There’s an old adage among engineers: If you’re trying to solve a problem, take it to freshman engineering students, not seniors. That’s because, after four years of learning about the limits of physics, they lose the ability to design solutions that ignore its boundaries.
That’s why such companies as Brooks Brothers, Costco (COST), Siemens (SIE),Emerson Electric (EMR), and others are working with “training labs,” where MBA students come up with novel ways to solve some daunting problems—from turning around a struggling business unit to developing a retailer’s supply chain strategy for refrigerated groceries in India.
The benefits for MBAs are obvious: They get to experience real pressures, challenges, and deadlines in the workplace. Corporations don’t just do it for charity, however. At a leading health-care company, the students analyzed more than 4,000 knee replacement procedures to identify new best practices. Now the company is applying similar analytical rigor to other medical specialties and procedures.

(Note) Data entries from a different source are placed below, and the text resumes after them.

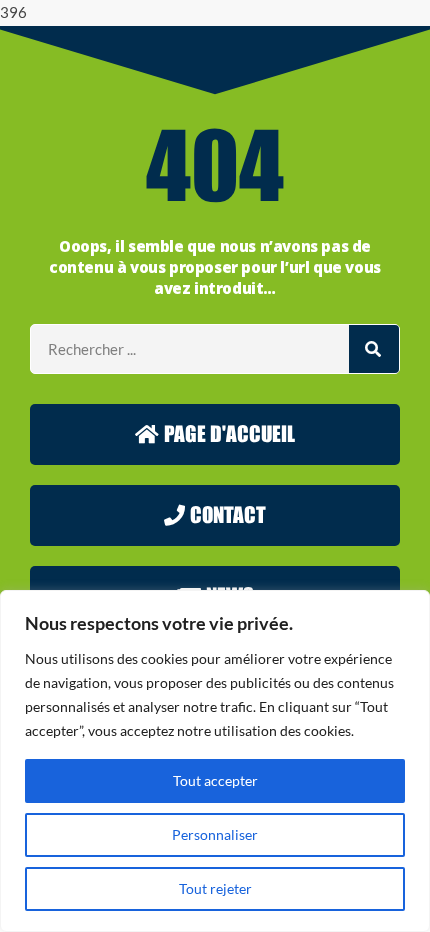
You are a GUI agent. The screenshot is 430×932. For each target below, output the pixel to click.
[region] (215, 761)
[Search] (374, 349)
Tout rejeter (215, 888)
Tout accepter (215, 780)
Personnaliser (215, 834)
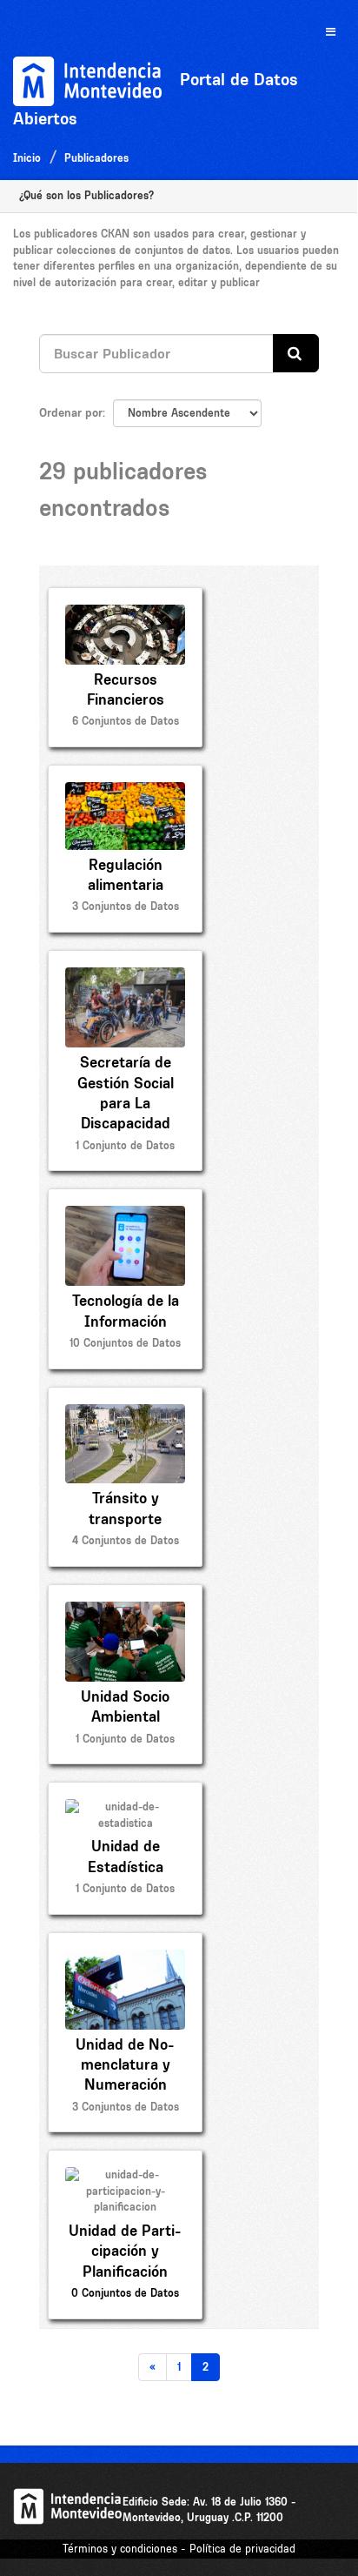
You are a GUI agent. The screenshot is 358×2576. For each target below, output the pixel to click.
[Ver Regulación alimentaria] (125, 849)
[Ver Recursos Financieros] (125, 667)
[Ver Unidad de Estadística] (125, 1848)
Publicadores (96, 157)
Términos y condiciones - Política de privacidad (179, 2548)
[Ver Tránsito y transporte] (125, 1477)
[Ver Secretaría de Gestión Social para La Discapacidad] (125, 1060)
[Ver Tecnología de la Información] (125, 1278)
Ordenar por (71, 412)
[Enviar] (296, 353)
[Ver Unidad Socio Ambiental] (125, 1674)
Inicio (27, 157)
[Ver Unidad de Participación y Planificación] (125, 2234)
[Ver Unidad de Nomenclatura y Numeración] (125, 2032)
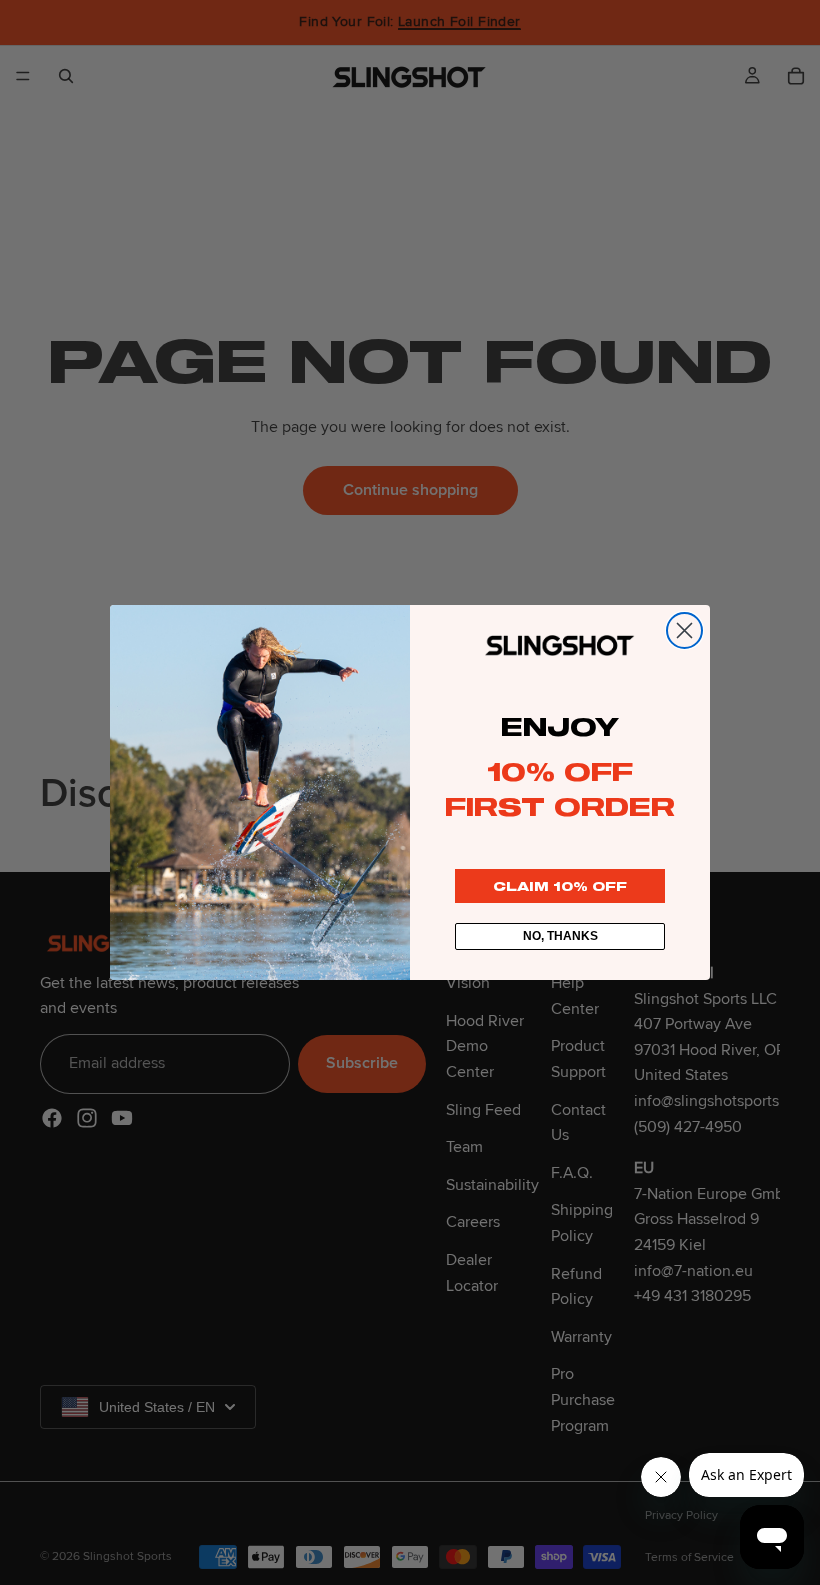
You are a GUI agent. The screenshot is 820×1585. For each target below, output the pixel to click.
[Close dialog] (684, 630)
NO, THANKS (560, 936)
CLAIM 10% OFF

Since I helped start the program in 2007, more than 2,000 students have participated in 250 projects across the participating schools, which now includeInsead, London Business School, University of Michigan’s Ross School of Business, Northwestern University’s Kellogg School of Management, and University of Chicago’s Booth School of Business, among others. (The Tepper School of Businessat Carnegie Mellon was the first to partner with us.)
In contrast to traditional internships, this approach puts the students on a team in which they work with company executives on critical issues. A.T. Kearney clients bring the teams real projects, with the company’s consultants supporting both students and faculty throughout the term. Some schools also involve students from their information systems, supply chain, and engineering programs alongside the B-school students.
Companies that use the lab have hired a number of its participants. Students who have solved actual problems for these organizations are much better prepared to step into real positions.
Brooks Brothers now keeps a list of projects it wants the students to work on. Last year, the company asked Tepper students to help create a model to predict how its new stores will perform. The project involved data-intensive analysis and resulted in a program the company will use to predict revenue for store openings in the future. Former Brooks Brothers President Diane Ellis—now CEO of the Limited—was so impressed she has asked students to work on projects for her new company.
Applying newly learned skills to real, thorny corporate problems is great training for students. But companies also often benefit when they toss these problems to smart students whose thinking hasn’t been limited by years of being told “no.”